Income Taxes – Income taxes for continuing operations decreased by $4.1 million for the second quarter of 2006, compared with 2005. The effective tax rate for continuing operations was 17.3 percent for the second quarter of 2006, compared with 24.1 percent for the same period in 2005. The reduction in income taxes and in the effective tax rate was primarily due to the recognition of a tax benefit of $16.6 million during the second quarter of 2006 relating to capital loss carry forwards that are now considered realizable. Previously, such tax benefits did not meet the recognition threshold under tax accounting requirements, due to the absence of likely capital gains which provided the opportunity to make use of the capital loss carry forwards.

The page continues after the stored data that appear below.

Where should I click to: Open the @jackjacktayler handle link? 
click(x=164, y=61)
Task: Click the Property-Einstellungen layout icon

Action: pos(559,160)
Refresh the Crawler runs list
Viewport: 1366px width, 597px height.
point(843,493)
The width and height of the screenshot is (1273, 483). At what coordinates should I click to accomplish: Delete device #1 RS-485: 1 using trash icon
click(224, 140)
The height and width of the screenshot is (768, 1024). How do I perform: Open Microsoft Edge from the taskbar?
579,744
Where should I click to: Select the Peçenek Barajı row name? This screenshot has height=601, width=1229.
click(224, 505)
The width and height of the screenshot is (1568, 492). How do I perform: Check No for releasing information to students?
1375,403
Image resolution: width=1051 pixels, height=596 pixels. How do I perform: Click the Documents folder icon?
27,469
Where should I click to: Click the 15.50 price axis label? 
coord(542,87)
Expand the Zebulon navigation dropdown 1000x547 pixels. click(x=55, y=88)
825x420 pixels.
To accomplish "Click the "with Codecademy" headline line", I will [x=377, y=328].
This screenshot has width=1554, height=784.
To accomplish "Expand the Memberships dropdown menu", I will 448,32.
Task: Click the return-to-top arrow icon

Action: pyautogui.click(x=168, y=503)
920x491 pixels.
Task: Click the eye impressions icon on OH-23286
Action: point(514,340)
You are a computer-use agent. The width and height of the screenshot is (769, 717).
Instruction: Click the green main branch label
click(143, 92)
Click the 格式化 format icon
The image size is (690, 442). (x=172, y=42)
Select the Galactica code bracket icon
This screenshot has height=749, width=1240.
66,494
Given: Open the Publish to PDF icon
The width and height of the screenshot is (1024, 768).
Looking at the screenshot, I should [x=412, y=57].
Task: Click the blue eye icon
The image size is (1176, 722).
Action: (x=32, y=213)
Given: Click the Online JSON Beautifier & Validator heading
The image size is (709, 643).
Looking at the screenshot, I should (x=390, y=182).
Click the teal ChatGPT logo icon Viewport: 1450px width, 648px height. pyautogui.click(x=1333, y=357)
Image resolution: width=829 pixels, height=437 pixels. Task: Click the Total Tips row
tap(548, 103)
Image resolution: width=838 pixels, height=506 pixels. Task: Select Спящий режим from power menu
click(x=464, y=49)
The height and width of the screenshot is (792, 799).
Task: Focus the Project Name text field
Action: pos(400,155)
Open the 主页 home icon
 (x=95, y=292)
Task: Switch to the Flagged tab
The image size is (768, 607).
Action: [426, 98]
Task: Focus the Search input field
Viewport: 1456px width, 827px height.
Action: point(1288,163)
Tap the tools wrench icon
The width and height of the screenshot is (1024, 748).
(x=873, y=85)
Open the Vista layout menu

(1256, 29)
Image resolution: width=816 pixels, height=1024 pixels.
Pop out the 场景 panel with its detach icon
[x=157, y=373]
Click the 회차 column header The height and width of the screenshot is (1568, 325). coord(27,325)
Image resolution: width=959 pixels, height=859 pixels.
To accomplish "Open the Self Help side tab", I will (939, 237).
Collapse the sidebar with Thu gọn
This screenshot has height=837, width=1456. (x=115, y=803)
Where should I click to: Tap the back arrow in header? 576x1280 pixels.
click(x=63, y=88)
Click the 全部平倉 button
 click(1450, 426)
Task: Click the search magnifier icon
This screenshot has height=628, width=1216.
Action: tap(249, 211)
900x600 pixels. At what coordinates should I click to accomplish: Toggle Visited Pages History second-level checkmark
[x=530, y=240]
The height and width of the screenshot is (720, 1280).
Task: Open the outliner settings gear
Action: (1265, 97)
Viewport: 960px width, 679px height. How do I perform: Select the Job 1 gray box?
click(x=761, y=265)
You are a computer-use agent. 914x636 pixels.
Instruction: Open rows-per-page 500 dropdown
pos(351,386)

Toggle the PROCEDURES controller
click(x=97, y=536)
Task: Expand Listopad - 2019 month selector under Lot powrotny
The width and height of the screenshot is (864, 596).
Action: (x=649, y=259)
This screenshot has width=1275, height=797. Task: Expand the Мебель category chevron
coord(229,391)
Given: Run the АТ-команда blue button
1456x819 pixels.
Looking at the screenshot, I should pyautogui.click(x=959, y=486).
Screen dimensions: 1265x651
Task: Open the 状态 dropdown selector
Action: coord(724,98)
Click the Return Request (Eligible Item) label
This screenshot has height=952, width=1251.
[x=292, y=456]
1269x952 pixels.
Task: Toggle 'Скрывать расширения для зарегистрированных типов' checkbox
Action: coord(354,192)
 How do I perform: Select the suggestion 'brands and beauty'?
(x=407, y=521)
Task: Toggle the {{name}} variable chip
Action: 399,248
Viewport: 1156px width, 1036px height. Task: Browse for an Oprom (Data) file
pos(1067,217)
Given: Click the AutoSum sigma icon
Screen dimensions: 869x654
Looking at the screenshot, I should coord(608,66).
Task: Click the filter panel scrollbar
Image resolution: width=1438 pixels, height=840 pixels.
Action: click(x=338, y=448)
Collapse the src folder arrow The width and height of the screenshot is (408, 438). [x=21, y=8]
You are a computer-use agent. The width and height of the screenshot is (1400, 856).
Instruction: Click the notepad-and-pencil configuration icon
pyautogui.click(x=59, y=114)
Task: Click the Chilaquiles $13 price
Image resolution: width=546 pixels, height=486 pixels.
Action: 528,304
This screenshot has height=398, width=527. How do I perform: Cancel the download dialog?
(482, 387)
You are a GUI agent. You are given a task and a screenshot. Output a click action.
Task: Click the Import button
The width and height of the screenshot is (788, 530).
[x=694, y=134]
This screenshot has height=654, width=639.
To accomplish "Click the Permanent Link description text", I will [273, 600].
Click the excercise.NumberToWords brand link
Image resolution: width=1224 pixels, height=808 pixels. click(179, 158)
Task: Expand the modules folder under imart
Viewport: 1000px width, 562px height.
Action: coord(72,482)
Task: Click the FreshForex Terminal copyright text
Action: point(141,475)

Income taxes for continuing operations increased by $4.3 million for the first six months of 2006, compared with 2005. The increase in income taxes was primarily due to an increase in pre-tax earnings, partially offset by a tax benefit of $17.5 million for the first six months of 2006 for capital loss carry forwards, as previously discussed. The effective tax rate for continuing operations was 23.0 percent for the first six months of 2006, compared with 25.6 percent for the same period in 2005. The reduction in the effective tax rate was primarily due to the tax benefit for capital loss carry forwards.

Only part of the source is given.